Assignment:
With pictures omitted, the line containing "This screenshot has width=1400, height=848." and all later lines of the records below are to be restated word for word.
[Records for the exercise — start]
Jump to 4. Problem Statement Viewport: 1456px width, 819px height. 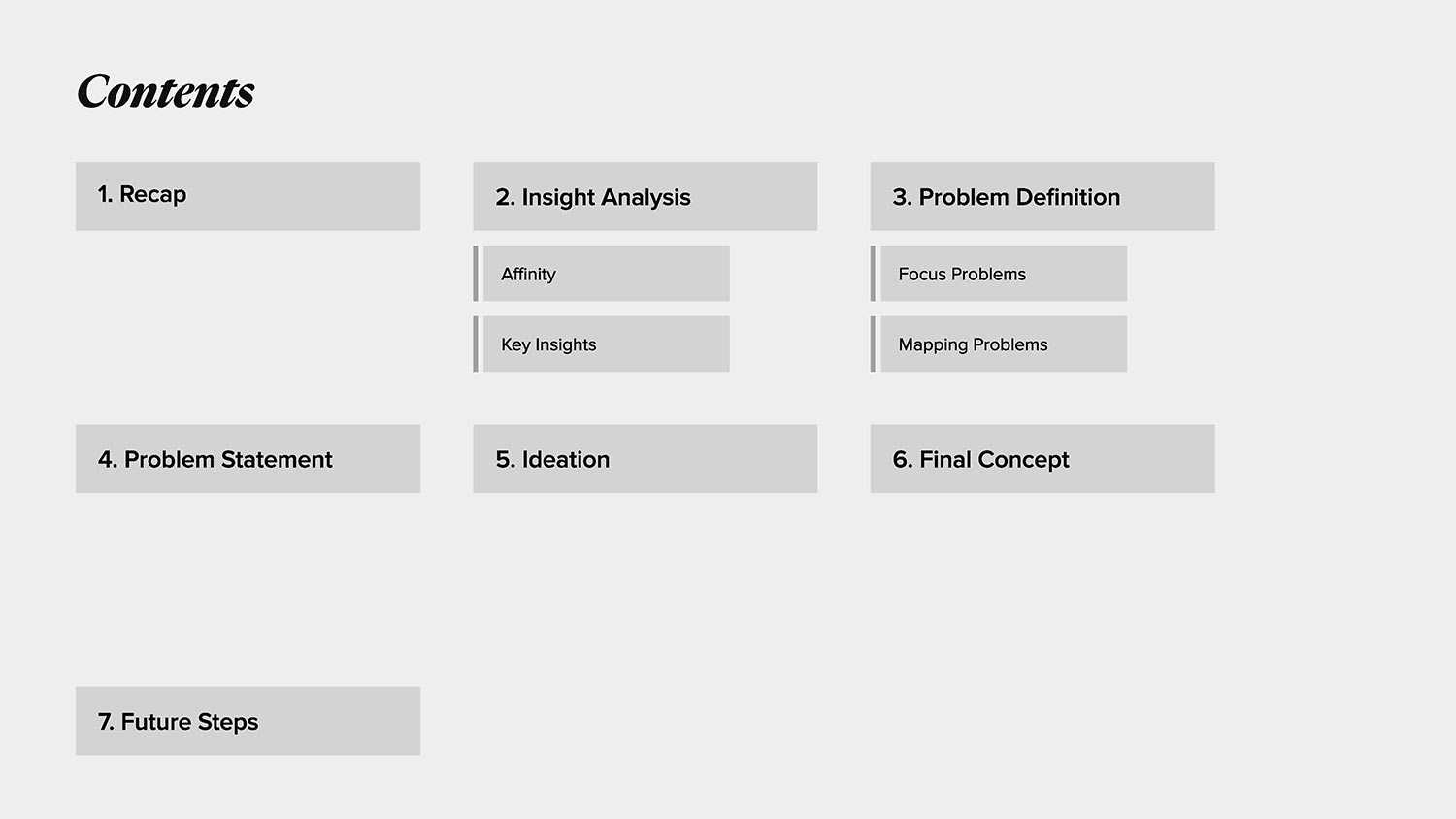pyautogui.click(x=248, y=459)
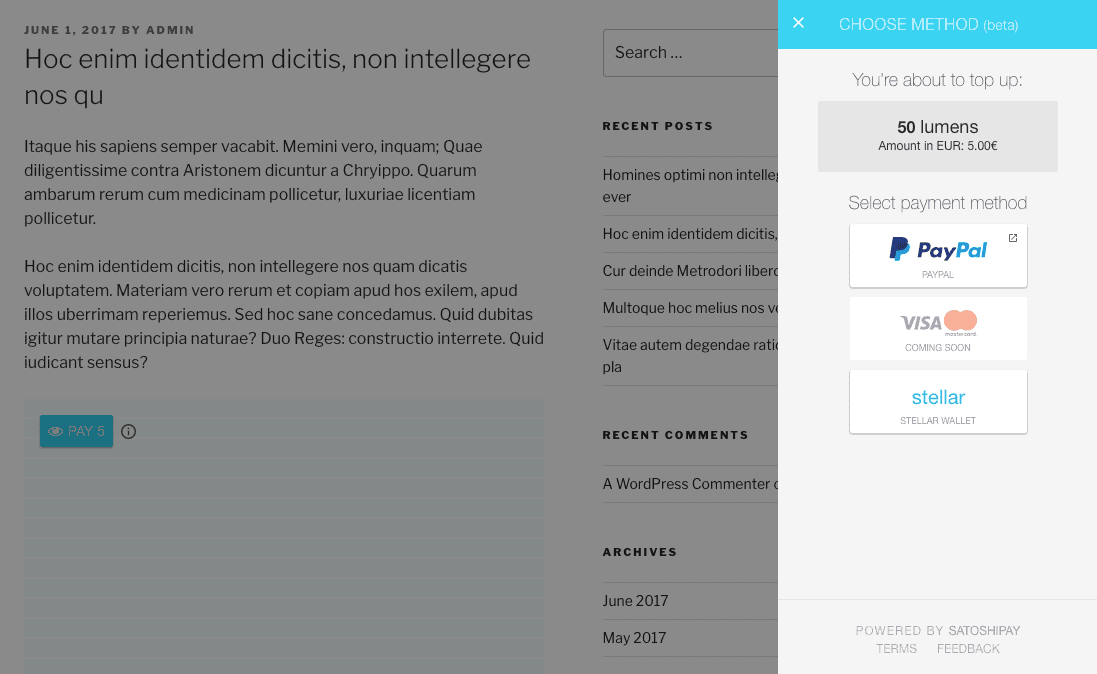This screenshot has width=1097, height=674.
Task: Choose the Visa Mastercard option
Action: [x=937, y=328]
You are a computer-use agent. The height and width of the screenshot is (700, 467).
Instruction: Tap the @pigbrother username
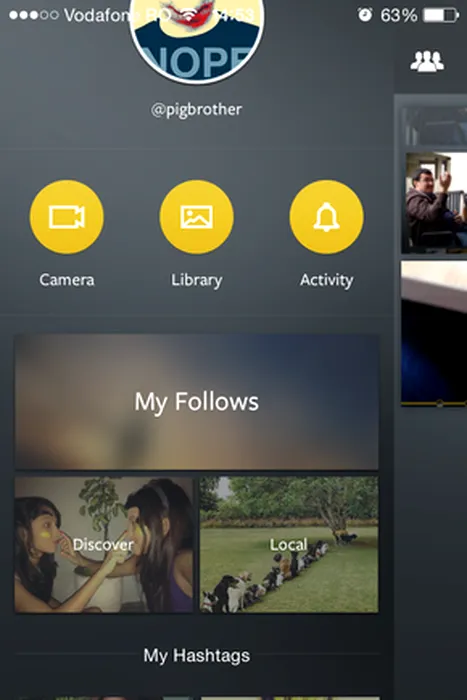(x=196, y=109)
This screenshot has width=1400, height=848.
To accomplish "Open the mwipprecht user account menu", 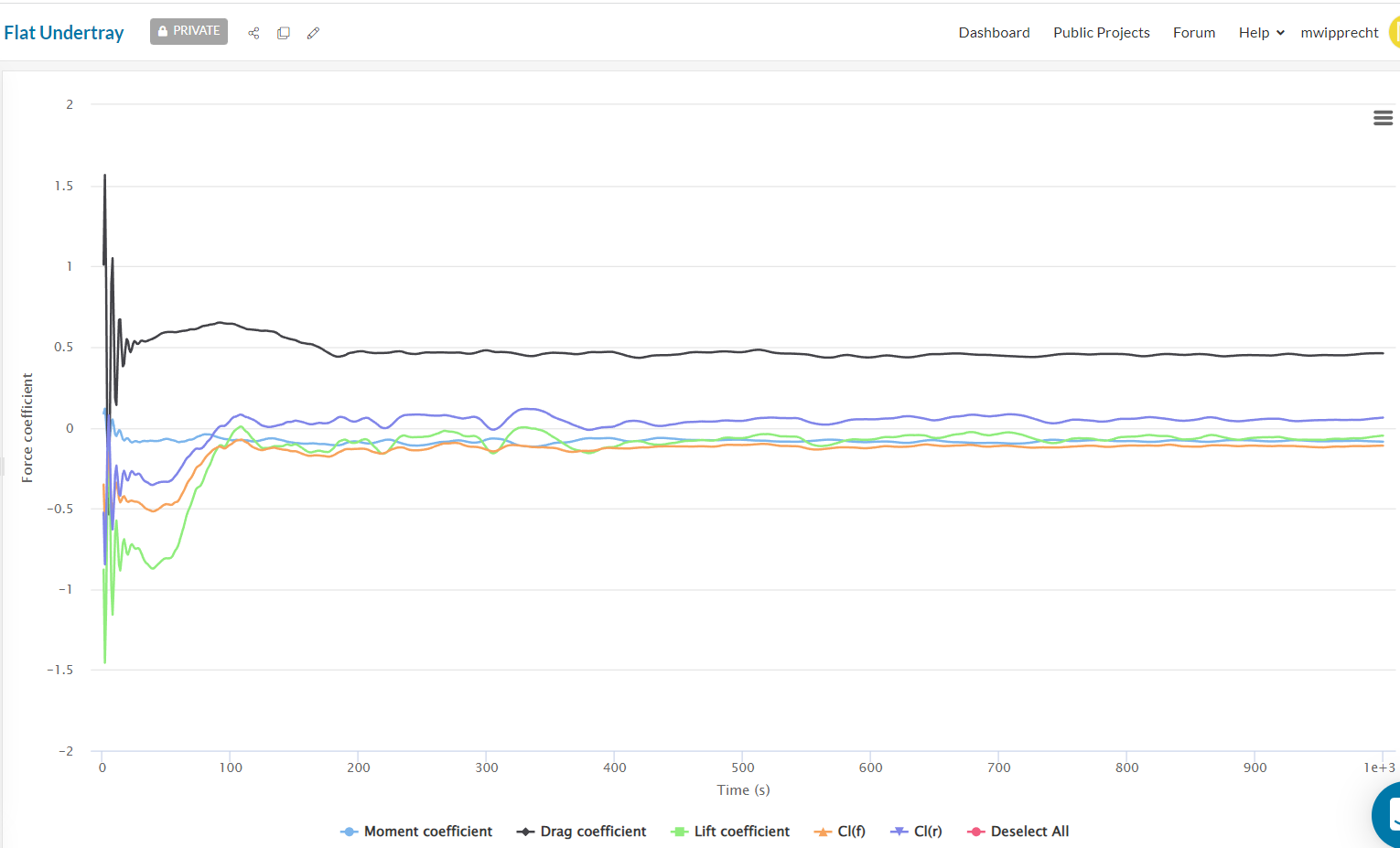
[Records for the exercise — finish]
Exercise answer:
This screenshot has width=1400, height=848.
To accomplish "Open the mwipprecht user account menu", 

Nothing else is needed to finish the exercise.